1² + 2² + … + 10² = 385

The square of the sum of the first ten natural numbers is,

(1 + 2 + … + 10)² = 55² = 3025

Hence the difference between the sum of the squares of the first ten natural numbers and the square of the sum is:

3025 – 385 = 2640.

Find the difference between the sum of the squares of the first one hundred natural numbers and the square of the sum.

Square difference:

l = sum of the squares of the first n natural numbers

k = sum of n naturals numbers

m = differences between l and k

My Solution

This is my solution for problem 6 of Project Euler using Python:

 def square_difference(n):

l = (n * (n + 1) * (2 * n + 1)) / 6

k = (n * (n + 1)) / 2

k = k ** 2

m = abs(l - k)

return m


How could my code be improved?

• Note that the sum of the squares will always be less than the square of the sum (so m = k - l); for example see this MSE question May 27 at 15:42
• Please do not edit the question, especially the code, after an answer has been posted. Changing the question may cause answer invalidation. Everyone needs to be able to see what the reviewer was referring to. What to do after the question has been answered. In this particular case it would be better to add a follow up question with a link back to this question. May 28 at 12:38
• @pacmaninbw How could my code be improved? May 29 at 4:59

The other answer observes that some one character variable names can be confused. This can partly be avoided by choosing a better font in your editor (although O will always be problematic). Even then, you want to use more descriptive variable names. You went to the trouble to tell us about l, k, and m. Why not just make those names a bit more descriptive? This might also help you notice that k changes between your comments about k and m.

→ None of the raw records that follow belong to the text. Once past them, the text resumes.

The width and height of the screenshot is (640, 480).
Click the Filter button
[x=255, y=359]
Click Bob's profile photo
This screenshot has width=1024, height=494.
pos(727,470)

I don't see much point in assigning something to m in order to return m in the next line. Let's skip that step and just return.

As noted in comments, the square of the sum is always greater than the sum of the squares. So we can write the difference that way and leave out the abs.

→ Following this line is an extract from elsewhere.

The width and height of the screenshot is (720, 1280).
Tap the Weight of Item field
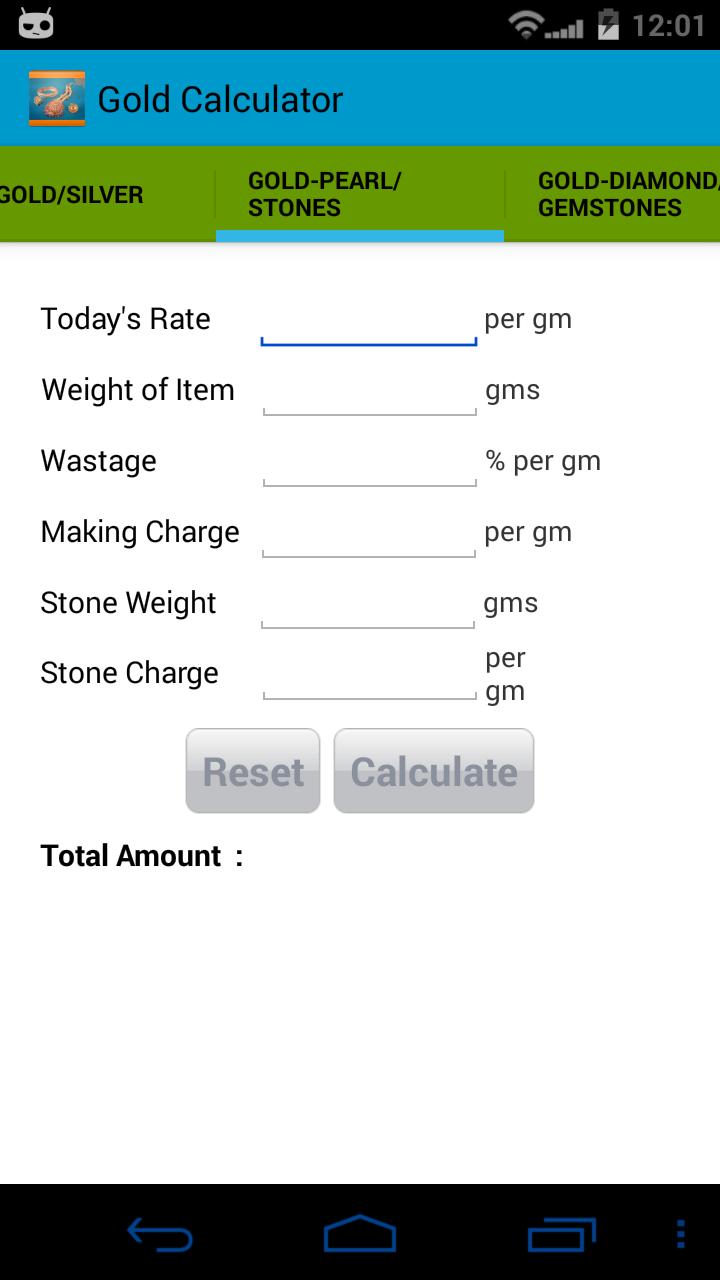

Empty lines can be useful for creating blocks of thought, but there's not that much going on in your function, so I'd say we don't really need those lines.

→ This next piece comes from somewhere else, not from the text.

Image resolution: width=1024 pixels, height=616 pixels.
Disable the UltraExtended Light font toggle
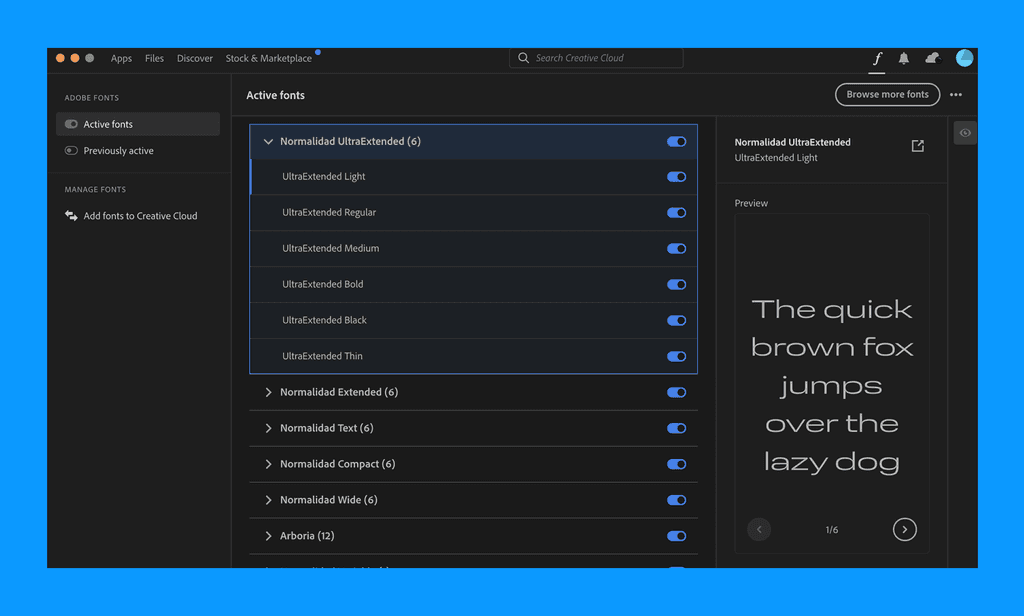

To be really pedantic, this is not your solution to problem #6. This is your function used to find the solution to problem #6, but the actual solution would be evaluating this function at 100.

I added a docstring to the function, so that you can call help(square_difference) in other code.

I've removed some unnecessary parentheses.

This gives us:

def square_difference(n):
''' Return the difference between the square of the sum of the first n
natural numbers and the sum of the squares of the first n natural
numbers.
'''
sum_of_squares = n * (n + 1) * (2 * n + 1) / 6
sum_of_terms = n * (n + 1) / 2
return sum_of_terms**2 - sum_of_squares

print(square_difference(100))


If your function was really causing a bottleneck (it isn't), you could get a bit more performance out of this by using some algebra to find that the result is n*(n+1)*(3*n+2)*(n-1)/12. But if you did that, you'd need a good comment explaining what is happening. As things are, we don't really need any comments.

There are some one-character variable names one should avoid - for example I, l, O, o.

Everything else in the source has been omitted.